Haidinger: Im Nachfolgekarussell für das Wissenschaftsministerium ist die kuriose Situation eingetreten, dass sich einige aus der Politik einen Rektor wünschen als Wissenschaftsminister, und Direktoren wünschen sich einen Politiker, eine Politikerin. Wie sehen denn da Ihre Wünsche aus?

Winckler: Ich glaube es ist auf der einen Seite sicher sehr wichtig, dass es ein guter Wissenschaftsminister oder eine gute Wissenschaftsministerin sein wird. Aber ich glaube, wenn ich jetzt wieder zum Beispiel auf das dänische Modell zurückkomme, das entscheidende in Dänemark ist, dass ein Dialog gelang, zwischen parlamentarischen Gruppen, zwischen bestimmten gesellschaftlichen Gruppen und auch selbstverständlich die Studierenden, die Universitäten einbezogen. Und in diesem Dialog ist ein Plan entstanden, den es dann umzusetzen gilt. Das heißt, eine sehr wichtige Eigenschaft des Ministers wird sein, ob er diese Vision, die in einem solchen Plan enthalten ist, ob er die entwickeln kann und
dass er im Dialog erreicht, dass dieser Plan möglichst rasch dann zustande kommt.

Haidinger: Wie lange, rechnen Sie, wird denn das Audimax noch rund um die Uhr besetzt bleiben?

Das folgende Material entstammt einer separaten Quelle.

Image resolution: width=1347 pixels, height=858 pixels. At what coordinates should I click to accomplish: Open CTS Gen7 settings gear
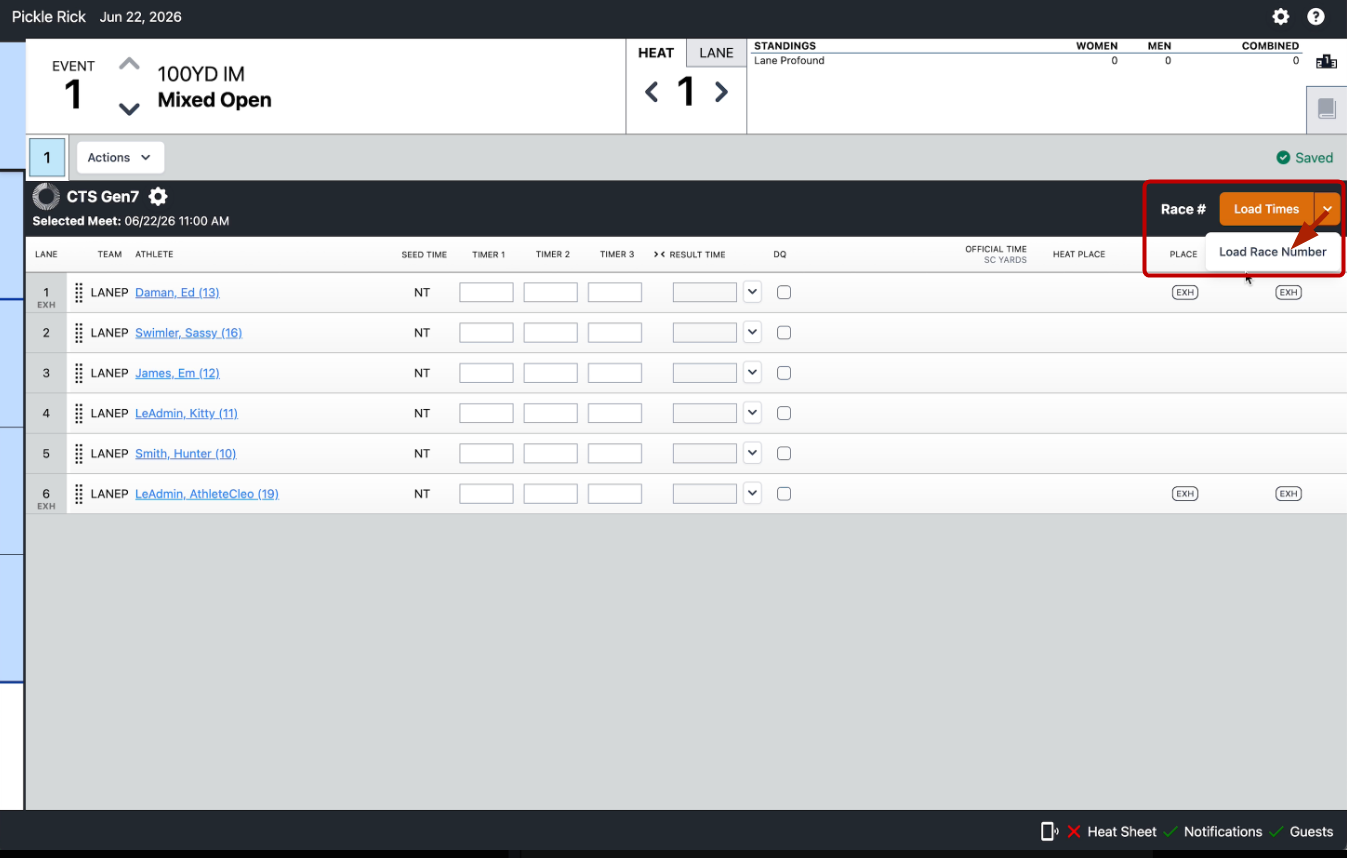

Winckler: Ich glaube das hängt im Wesentlichen davon ab, wie die Politik reagiert. Wenn die Politik die Anliegen, und es gibt ja ein breites Spektrum von Anliegen, die man sehr ernst nehmen soll, wenn die Politik das aufnimmt und dann den Dialog - wie ich ihn versucht habe am dänischen Beispiel darzustellen - organisiert, also wenn die Studierenden merken, dass hier ernsthaft geredet wird, dann glaube ich, wird die Besetzung nicht so lange dauern. Wenn allerdings Verweigerung besteht, Verweigerung der Politik auf diese Anliegen einzugehen, dann rechne ich damit, dass das noch eine Zeitlang anhalten wird.

Haidinger: Herr Rektor Winckler, ich danke für das Gespräch.